Liraglutide induces acute hepatocellular injury with positive rechallenge in a 58-year-old woman

Liraglutide, a glucagon-like peptide-1 receptor agonist (GLP-1 RA), is widely used for managing type 2 diabetes mellitus and obesity. While generally considered safe and effective for metabolic benefits, there are rare, idiosyncratic reports of liver injury. The mechanism behind such rare adverse events remains poorly understood, posing a challenge for clinicians in identifying at-risk patients and ensuring safe long-term use of GLP-1 therapies, despite their overall favorable safety profile compared to older antidiabetic drugs.

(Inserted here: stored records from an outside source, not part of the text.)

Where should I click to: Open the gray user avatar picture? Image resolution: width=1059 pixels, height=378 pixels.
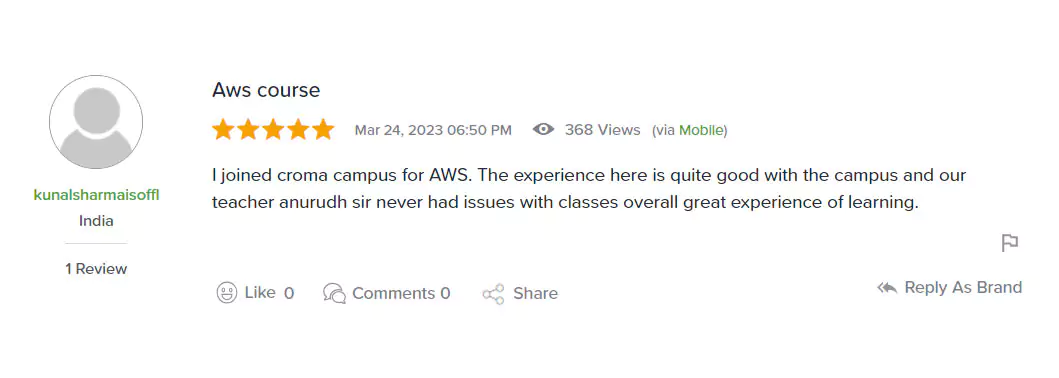click(x=96, y=122)
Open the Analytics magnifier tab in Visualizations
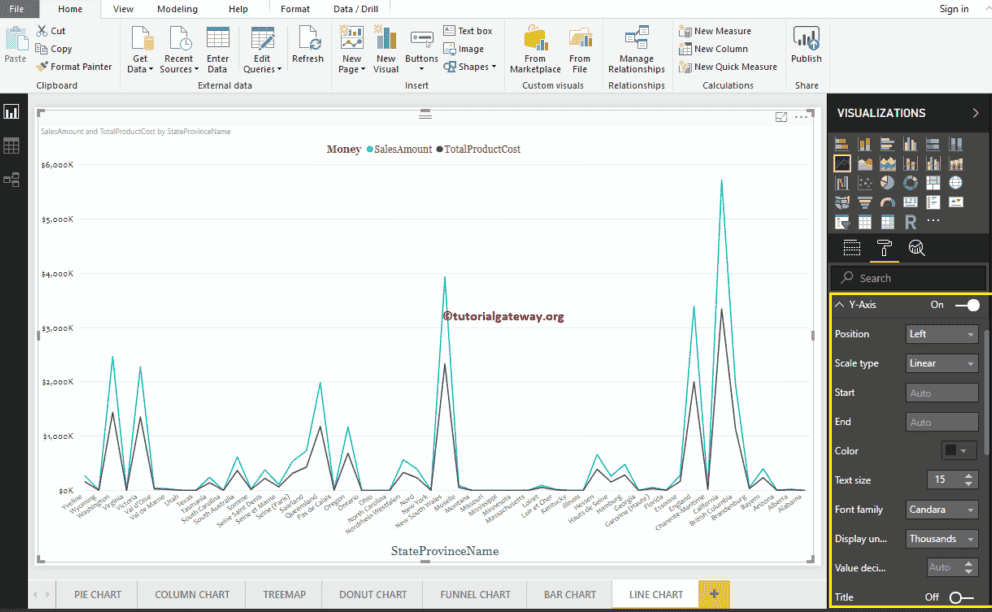992x612 pixels. (x=916, y=249)
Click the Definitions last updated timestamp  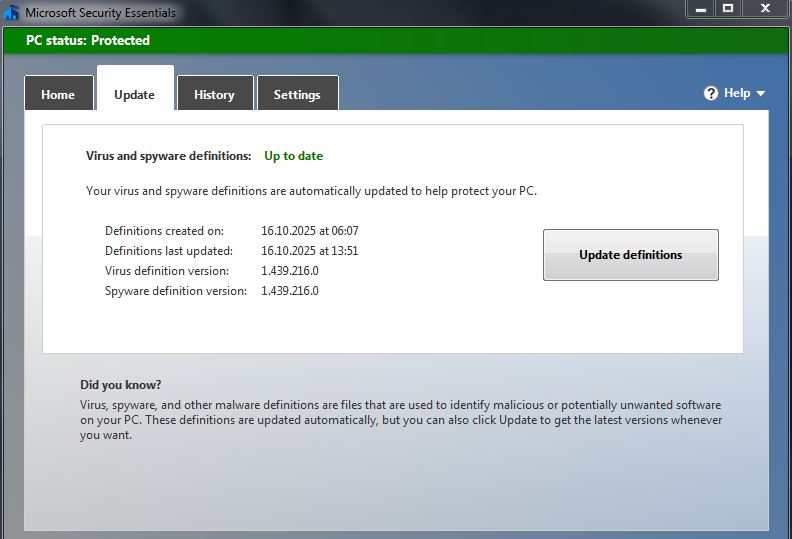309,251
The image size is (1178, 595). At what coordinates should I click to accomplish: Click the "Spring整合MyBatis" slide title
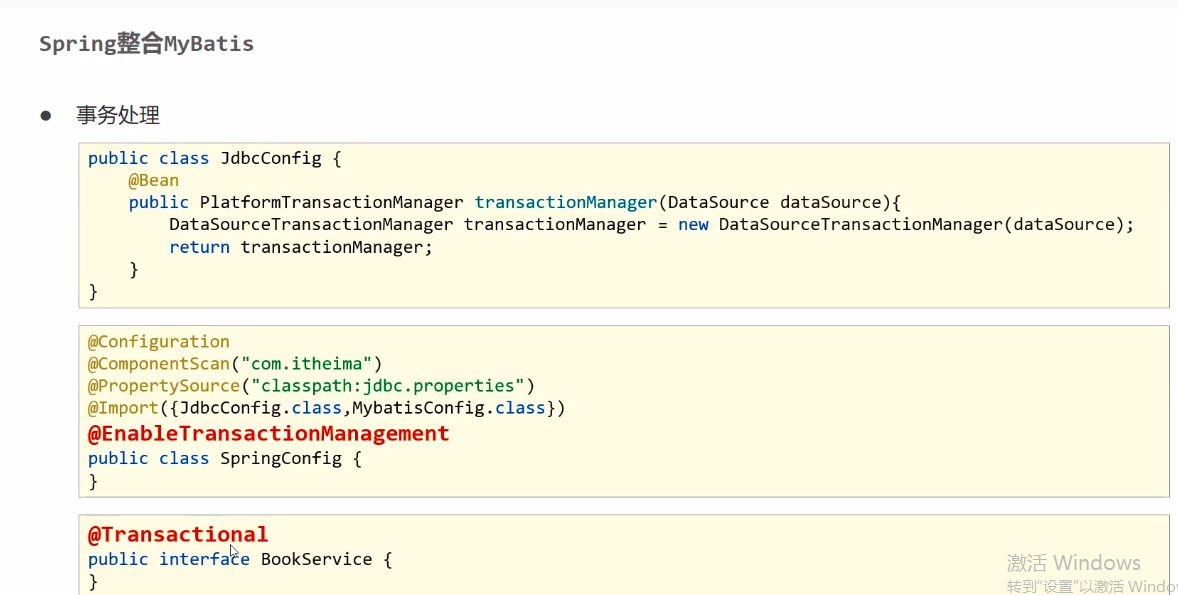click(x=146, y=44)
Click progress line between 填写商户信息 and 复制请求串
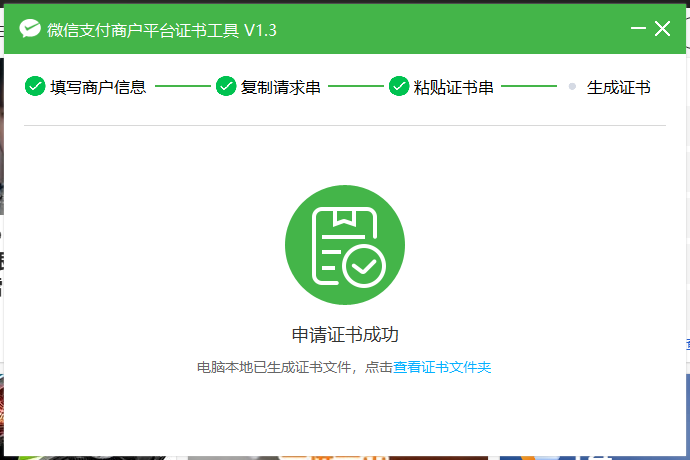The image size is (690, 460). (182, 87)
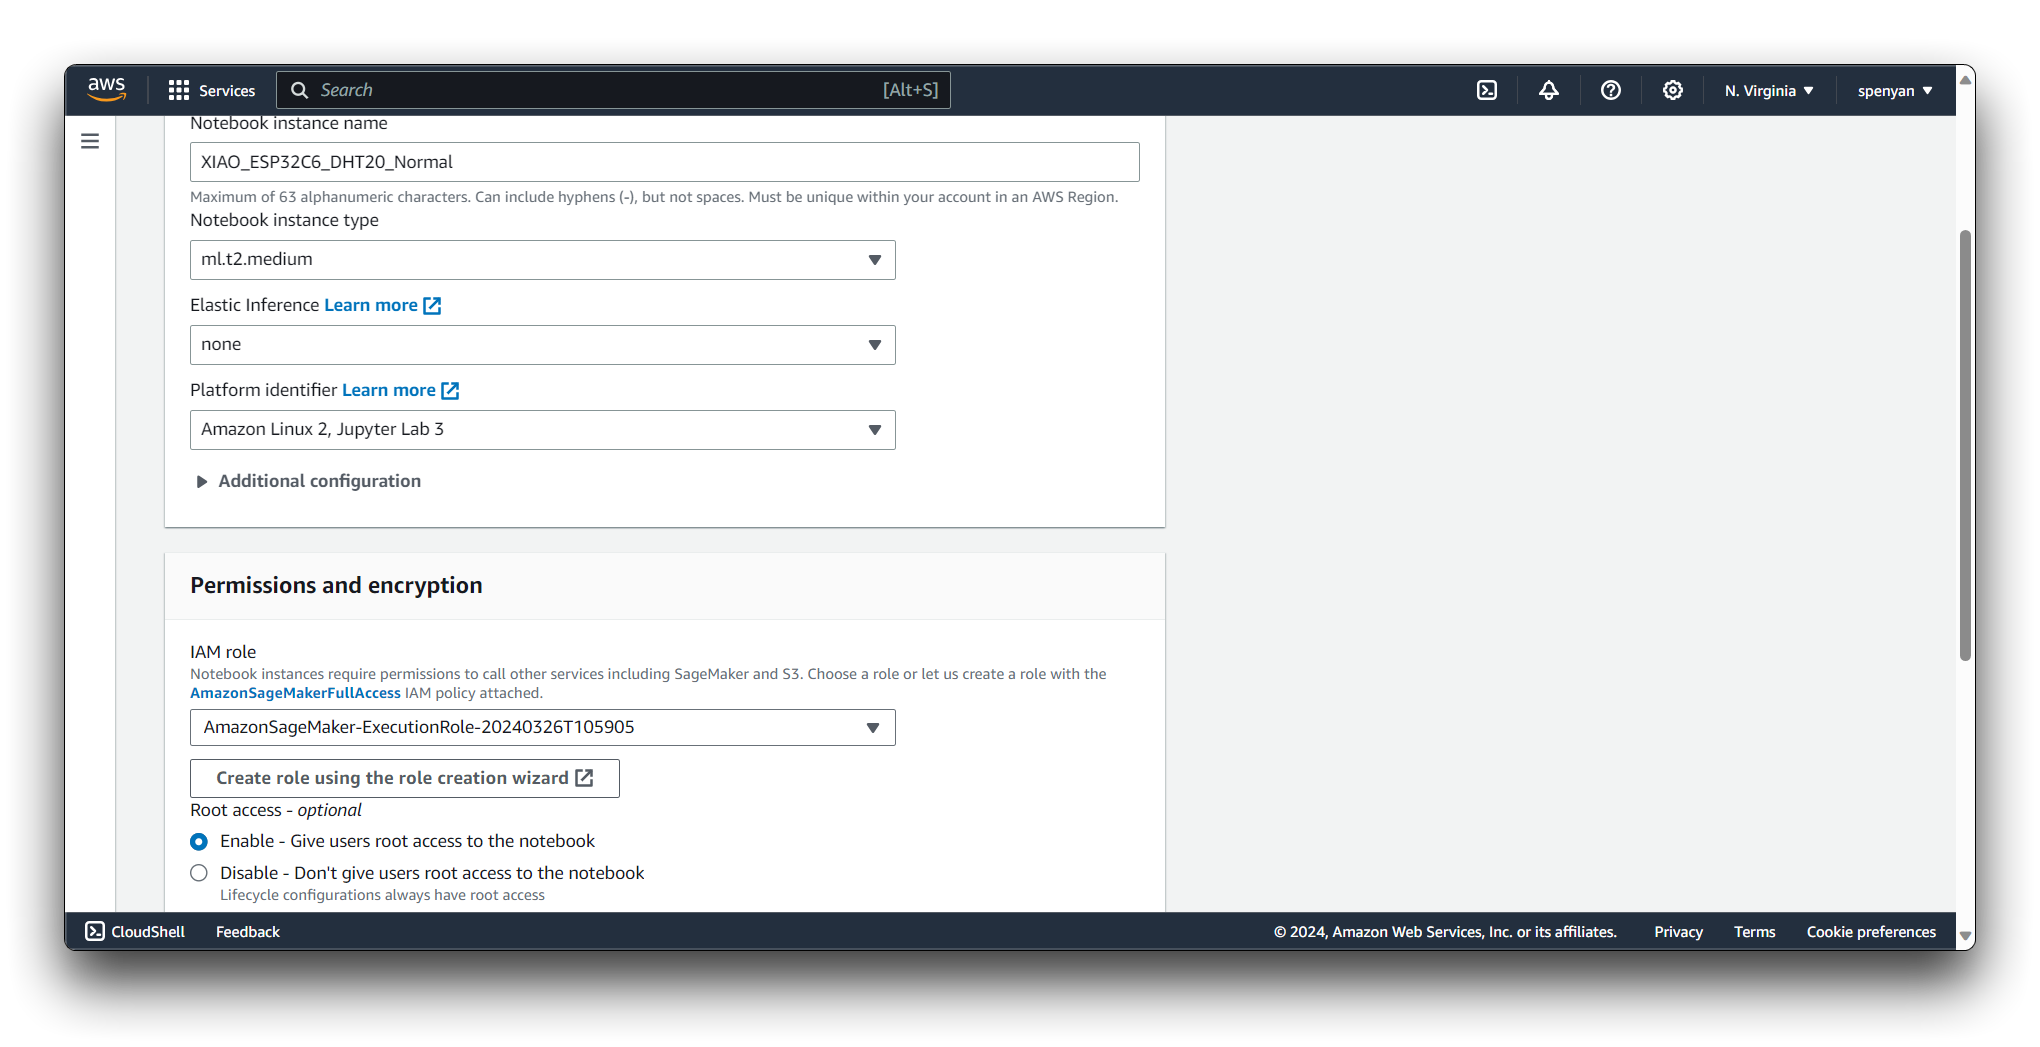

This case report details a 58-year-old obese woman with type 2 diabetes who developed acute hepatocellular injury after initiating liraglutide therapy. The patient's liver enzyme levels were monitored, and alternative causes for liver injury were systematically excluded. After initial drug discontinuation led to rapid improvement, a supervised rechallenge with liraglutide was performed to confirm causality. The RUCAM score (Roussel Uclaf Causality Assessment Method) was applied to evaluate the likelihood of drug-induced liver injury.

The patient developed marked hepatocellular injury 12 weeks after initiating liraglutide. Initial liver enzyme levels were significantly elevated, with alanine aminotransferase (ALT) 876 U/L and aspartate aminotransferase (AST) 702 U/L. Following liraglutide discontinuation, liver enzyme levels improved rapidly. A supervised rechallenge with liraglutide resulted in a recurrence of severe transaminitis within 10 days.

During rechallenge, ALT peaked at 1245 U/L and AST at 980 U/L, yielding a RUCAM score of 11, which strongly supports a highly probable drug-induced liver injury. This finding highlights a rare but definite idiosyncratic hepatocellular injury associated with liraglutide use.